How do we recognize them?

They don’t understand that other swimmers don’t follow their unwritten rules (“if you swim breaststroke, stay on the side”).

Like motorists on the southern highway on busy departure days, they go to the swimming pool during rush hour and are surprised that everyone is there too. They avoid lines 2 meters wide instead of the standard 2.5 meters like others avoid departmental roads. They find on the road that there are too many heavy goods vehicles and at the swimming pool that the clubs take up too much space. They don’t like to slow down in the car or in the water and attempt to overtake or change lines, even if they don’t have the necessary speed, rather than feeling like they’re being slowed down. They can’t help but swim faster when someone tries to pass them.

When they happen to kick, they are convinced that it was the other who did not keep his right in the corridor.

If they attack another swimmer, they cause slight general slowdowns, because no one wants to risk losing a moment of the exchange by dipping their head back into the water.
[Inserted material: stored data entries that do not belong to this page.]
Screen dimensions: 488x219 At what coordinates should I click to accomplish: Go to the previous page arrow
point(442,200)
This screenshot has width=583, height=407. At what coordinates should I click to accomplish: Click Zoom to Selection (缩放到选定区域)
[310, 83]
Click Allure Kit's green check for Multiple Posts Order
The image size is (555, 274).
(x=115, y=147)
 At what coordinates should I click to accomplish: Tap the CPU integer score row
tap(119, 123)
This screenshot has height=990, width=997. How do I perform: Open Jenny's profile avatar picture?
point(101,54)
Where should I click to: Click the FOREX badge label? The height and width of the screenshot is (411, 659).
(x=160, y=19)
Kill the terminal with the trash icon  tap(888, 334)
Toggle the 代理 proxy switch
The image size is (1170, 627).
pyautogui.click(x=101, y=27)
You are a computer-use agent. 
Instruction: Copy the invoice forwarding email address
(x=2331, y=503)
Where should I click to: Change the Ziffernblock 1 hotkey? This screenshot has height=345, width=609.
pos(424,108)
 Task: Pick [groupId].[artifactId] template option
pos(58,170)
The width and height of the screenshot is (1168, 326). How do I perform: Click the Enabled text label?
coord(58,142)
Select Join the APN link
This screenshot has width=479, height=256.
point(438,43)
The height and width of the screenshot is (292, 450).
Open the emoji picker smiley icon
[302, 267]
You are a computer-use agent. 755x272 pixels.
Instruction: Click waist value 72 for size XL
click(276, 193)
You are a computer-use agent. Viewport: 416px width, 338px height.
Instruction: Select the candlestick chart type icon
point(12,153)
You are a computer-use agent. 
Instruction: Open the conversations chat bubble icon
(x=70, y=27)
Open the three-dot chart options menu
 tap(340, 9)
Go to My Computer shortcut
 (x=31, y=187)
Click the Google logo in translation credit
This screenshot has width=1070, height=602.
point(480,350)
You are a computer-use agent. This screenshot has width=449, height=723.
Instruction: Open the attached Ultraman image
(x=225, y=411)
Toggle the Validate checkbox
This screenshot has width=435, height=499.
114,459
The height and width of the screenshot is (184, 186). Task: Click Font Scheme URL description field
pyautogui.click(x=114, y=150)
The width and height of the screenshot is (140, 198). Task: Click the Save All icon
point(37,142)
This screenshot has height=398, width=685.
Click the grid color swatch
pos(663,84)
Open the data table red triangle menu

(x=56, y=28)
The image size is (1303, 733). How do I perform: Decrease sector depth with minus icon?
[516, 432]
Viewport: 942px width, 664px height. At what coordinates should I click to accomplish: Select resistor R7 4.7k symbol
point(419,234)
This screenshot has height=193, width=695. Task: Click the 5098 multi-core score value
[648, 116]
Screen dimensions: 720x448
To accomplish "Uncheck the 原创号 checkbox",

Adepts of flexinavigation, one day a pedestrian, another a cyclist, another motorist, they pass from one camp to another without the slightest difficulty. They insult fast swimmers if they are accompanied by a child or ask children to get away if they are alone.

They are disturbed by those who chat while swimming and turn down the radio in the car to do their slot. They find suspicious those who remain at the edge of the swimming lane after a lap, like broken down cars. They like to act as police by checking to see if there are any free riders who haven’t paid for their aquagym ticket and sneak the movements further along in a line reserved for swimmers. But they become very small underwater when the lifeguards intervene.